Exercise task
Transcribe the forum exchange about the KSP function library word for word, from start to finish.

Text to read
Brilliant! Thanks Big Bob for this and your valued contribution to the K2 community.


----------



## Big Bob (Oct 18, 2006)

kotori @ Tue Oct 17 said:


> Wow Bob!  This is really impressive stuff. Very very useful. Sorry that I've been too busy lately to discuss these things with you. This is really the most impressing function library I've seen so far. In fact seeing this I'm now feeling some extra pressure to implement return values :wink:.
> 
> Thank you Bob for this great contribution to the community.
> 
> ...



Hi Nils,

When you do get some time for the next fabulous NL Editor update, in addition to return values, I want to remind you of something you suggested some time back about not compiling variables that are never referenced. That would be a great feature to support things like a math library. Sometimes users will only want to use one or two of the functions and won't want all the extra baggage slowing down the KSP editor. As it is, when a library is 'imported', the unreferenced functions don't get compiled but all their local variables do. So, your idea of not compiling unreferenced variables would really be a nice feature.

Provided information

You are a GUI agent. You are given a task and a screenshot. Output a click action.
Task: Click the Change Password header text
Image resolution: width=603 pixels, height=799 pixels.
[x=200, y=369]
--
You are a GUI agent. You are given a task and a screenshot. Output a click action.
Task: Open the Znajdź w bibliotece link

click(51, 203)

Output for this exercise
Brilliant! Thanks Big Bob for this and your valued contribution to the K2 community.


----------



## Big Bob (Oct 18, 2006)

kotori @ Tue Oct 17 said:


> Wow Bob!  This is really impressive stuff. Very very useful. Sorry that I've been too busy lately to discuss these things with you. This is really the most impressing function library I've seen so far. In fact seeing this I'm now feeling some extra pressure to implement return values :wink:.
> 
> Thank you Bob for this great contribution to the community.
> 
> ...



Hi Nils,

When you do get some time for the next fabulous NL Editor update, in addition to return values, I want to remind you of something you suggested some time back about not compiling variables that are never referenced. That would be a great feature to support things like a math library. Sometimes users will only want to use one or two of the functions and won't want all the extra baggage slowing down the KSP editor. As it is, when a library is 'imported', the unreferenced functions don't get compiled but all their local variables do. So, your idea of not compiling unreferenced variables would really be a nice feature.